As alegações das autoridades foram rapidamente rebatidas por ONGs, ativistas e familiares dos afetados. "Ser homossexual não é delito", afirmou a mãe de um dos detidos, em frente ao Palácio de Justiça do Estado de Carabobo, onde se juntaram manifestantes nesta quarta.

A Anistia Internacional da Venezuela disse que "33 pessoas foram acusadas de homossexualidade, em 2023". De acordo com o Observatório de Violências LGBTIQAPN+, funcionários do governo tentaram extorquir familiares dos presos.

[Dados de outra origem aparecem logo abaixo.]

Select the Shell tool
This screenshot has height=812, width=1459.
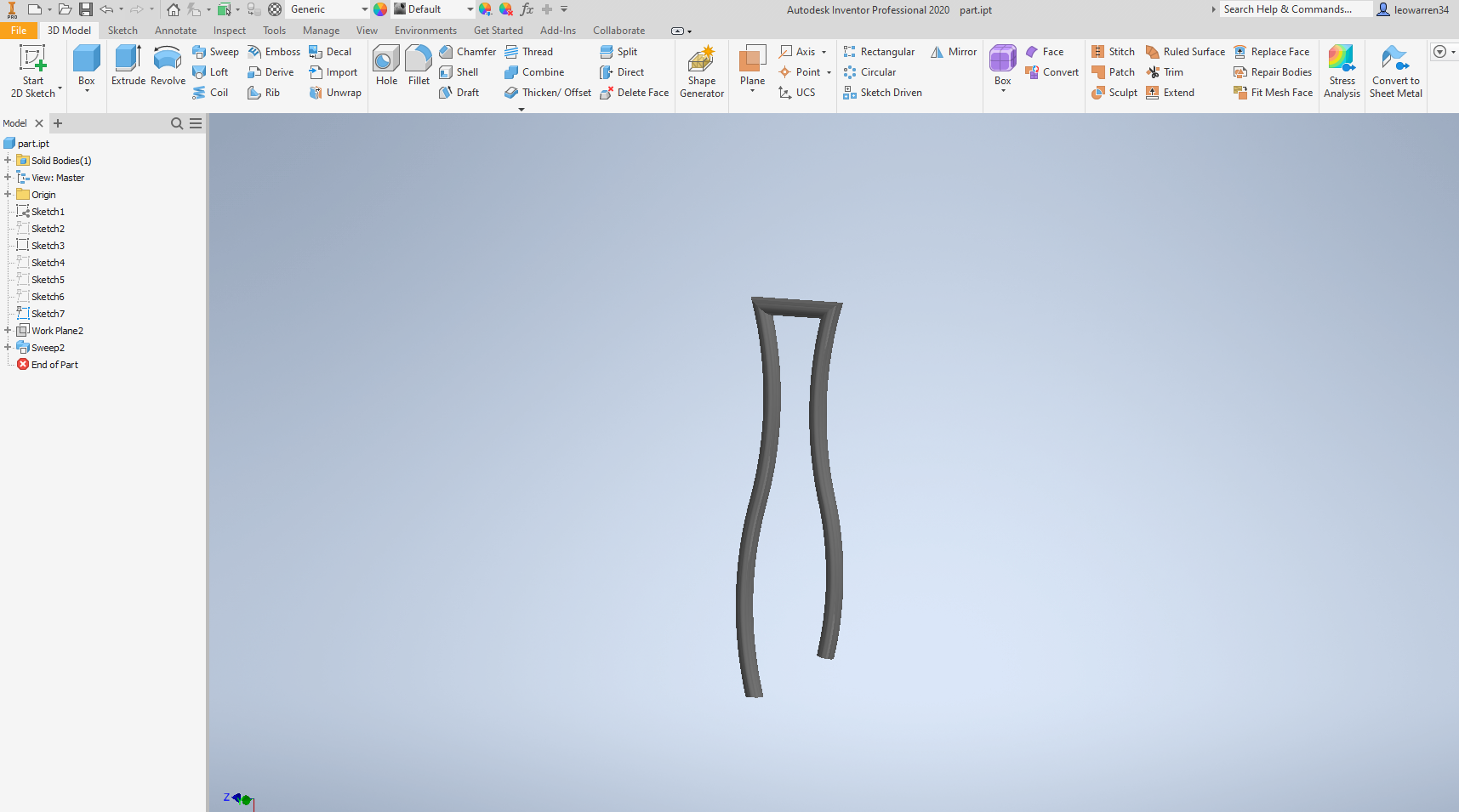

"A detenção de pessoas LGBTIQAPN+ é um vestígio de quando as pessoas LGBTIQAPN+ eram criminalizadas nas décadas de 1960, 1970 e 1980. É algo que não deveria acontecer, já que ser LGBTIQAPN+ não é crime", afirmou a organização.

Já a ONG Provea (Programa de Educação em Direitos Humanos Ação), segundo a qual o governo havia se comprometido com a erradicação de toda prática discriminatória contra a comunidade LGBTIQAPN+, afirmou que o episódio inicia uma nova investida contra a comunidade na Venezuela.

"Esse é um precedente que pode marcar um novo capítulo de medo e prisão para este grupo vulnerável, que já enfrenta discursos de ódio e estigmatização de vários grupos e autoridades", afirmou a ONG.

Na quarta-feira, 30 dos presos foram liberados - o dono do local e dois massagistas seguem presos e devem apresentar fiadores para a sua liberação.

A operação acontece no mesmo momento em que o ditador venezuelano, Nicolás Maduro, estreita suas relações com as igrejas evangélicas locais em mais uma estratégia para se manter no poder.

Apesar disso, em março, o Tribunal Supremo de Justiça (TSJ) da Venezuela anulou um controverso artigo do Código da Justiça Militar que previa prisão de um a três anos para os integrantes das Forças Armadas que realizassem atos homossexuais.

Não se sabe quantos militares foram condenados pelo crime - ao menos um caso foi registrado em 2013. No entanto, segundo relatos de organizações que defendem os direitos LGBTIQAPN+ no país, o dispositivo era evocado com frequência por oficiais para constranger gays e lésbicas dentro da organização.

A decisão foi considerada uma vitória por movimentos LGBTIQAPN+ na Venezuela. A ditadura era um dos poucos países da América Latina que penalizava relações entre pessoas do mesmo sexo, ainda que no âmbito circunscrito das Forças Armadas.